Венская акционистка VALIE EXPORT известна в первую очередь своими радикальными работами с сильным феминистическим уклоном. В 1976 году она делает серию цветных фотоколлажей, копируя жесты итальянской религиозной живописи, где представляет себя в виде Мадонны в окружении бытовых предметов — символов псевдоосвобождения домохозяйки в послевоенные годы.
В «Мадонне, рожденной от Пьеты Микеланджело» вместо тяжелых драпировок одеяния Девы Марии, на которых в оригинале покоится мертвый Христос, мы видим между ног художницы стиральную машину с красной тряпкой, выпадающей из открытого люка. Это имитация менструальной крови, которая даже после стирки не может быть уничтожена, потому что является частью природы женщины.
Таким образом VALIE EXPORT высмеивает религиозный канон, где чистота Мадонны противопоставляется нечистоте обычных женщин.

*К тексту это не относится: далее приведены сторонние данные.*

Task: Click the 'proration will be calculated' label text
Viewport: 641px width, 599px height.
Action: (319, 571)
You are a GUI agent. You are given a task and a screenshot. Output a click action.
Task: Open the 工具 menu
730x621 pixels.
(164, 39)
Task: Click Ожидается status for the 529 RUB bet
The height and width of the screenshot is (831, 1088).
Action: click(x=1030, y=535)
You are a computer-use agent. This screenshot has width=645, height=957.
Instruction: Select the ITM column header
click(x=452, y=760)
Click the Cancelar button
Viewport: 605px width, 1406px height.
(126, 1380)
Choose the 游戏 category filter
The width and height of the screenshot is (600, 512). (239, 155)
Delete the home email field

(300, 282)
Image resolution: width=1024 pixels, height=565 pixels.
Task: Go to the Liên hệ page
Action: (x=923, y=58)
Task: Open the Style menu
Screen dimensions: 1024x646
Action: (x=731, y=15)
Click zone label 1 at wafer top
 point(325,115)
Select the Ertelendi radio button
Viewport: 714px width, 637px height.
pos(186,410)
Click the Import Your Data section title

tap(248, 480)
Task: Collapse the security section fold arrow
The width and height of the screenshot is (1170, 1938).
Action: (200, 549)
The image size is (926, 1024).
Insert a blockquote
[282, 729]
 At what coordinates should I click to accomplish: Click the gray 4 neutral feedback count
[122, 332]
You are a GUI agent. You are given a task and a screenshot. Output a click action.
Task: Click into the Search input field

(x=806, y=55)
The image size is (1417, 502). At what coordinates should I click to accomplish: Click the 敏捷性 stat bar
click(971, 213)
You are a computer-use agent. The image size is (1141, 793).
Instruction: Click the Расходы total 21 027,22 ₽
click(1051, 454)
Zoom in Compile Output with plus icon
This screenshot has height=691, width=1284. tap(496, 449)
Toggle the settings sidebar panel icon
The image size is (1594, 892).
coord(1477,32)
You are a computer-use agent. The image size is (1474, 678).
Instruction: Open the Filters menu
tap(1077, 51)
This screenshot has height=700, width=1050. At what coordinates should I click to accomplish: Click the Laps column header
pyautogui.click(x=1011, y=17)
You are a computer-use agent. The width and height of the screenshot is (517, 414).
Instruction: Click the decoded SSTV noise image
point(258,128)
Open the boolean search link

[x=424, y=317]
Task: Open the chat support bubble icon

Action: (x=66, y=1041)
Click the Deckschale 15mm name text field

В своих коллажах художница заменяет священное тривиальным, десакрализируя материнство и избавляя его от навязанных стереотипов.
Другая феминистка и активистка Мэри Келли создает в 1973–1979 годах проект Post-Partum Document («Послеродовой документ»), целиком и полностью основанный на собственном опыте беременности и воспитания ребенка. Изначально задуманный как социальный проект, «Послеродовой документ» превратился в полноценное концептуальное высказывание, где художница подробно раскрывает повседневность материнства, тем самым спуская с небес на землю всех любителей мадонн и младенцев.
В работе Келли присутствуют испачканные подгузники (с подробным перечислением съеденного накануне), распашонки, детские каракули вперемешку с графиками, таблицами кормления и текстами с размышлениями художницы о роли матери. Келли формирует отстраненный, даже объективный взгляд на материнство, при этом находясь внутри процесса — то, что никогда не делали художники-мужчины.
Художница или мать?
Английская бунтарка от арт-мира Трейси Эмин как-то заявила: «Есть хорошие художники, у которых есть дети. Конечно, есть. Их называют мужчинами», — обозначив один из самых животрепещущих вопросов в мире искусства: может ли женщина совмещать роли матери и творца?
Долгое время считалась, что единственное предназначение женщины — быть хранительницей очага, поэтому для многих художниц прошлых веков карьера заканчивалась после замужества.
Плюс воспитание одного или даже нескольких детей отнимало слишком много времени, зачастую у творческих матерей не было элементарных условий для работы. Немудрено, что в общественном сознании закрепилась мысль, что путь истинной художницы — это свобода от материнских уз.
Однако в истории искусства есть немало примеров, доказывающих, что совмещать материнство и художественную карьеру можно: импрессионистка Берта Моризо стала отличной матерью для дочери Жюли, которую часто изображала на своих полотнах, Кете Кольвиц воспитывала двух детей, а Луиз Буржуа — трех. Феминистка Мэри Келли вообще превратила материнский опыт в произведение искусства.
Но есть и те, кто сознательно выбирал отказ от материнства. Например, Марина Абрамович в автобиографии призналась, что у нее было несколько абортов, потому что она твердо решила не рожать детей. Такого же мнения придерживалась и Джуди Чикаго. В 2012 году она сказала: «На этом свете не было способа сделать так, чтобы у меня были и дети, и та карьера, что у меня была».
Современное искусство продолжает с интересом исследовать тему материнства, смещая фокус на субъективное восприятие женщиной тела, ощущений во время беременности или периода лактации, связи с ребенком и даже послеродовой депрессии.
Что ж, возможно, в недалеком будущем мы получим совершенно новый, свободный от религиозной и патриархальной оптики образ матери — и именно он превратится в незыблемый канон.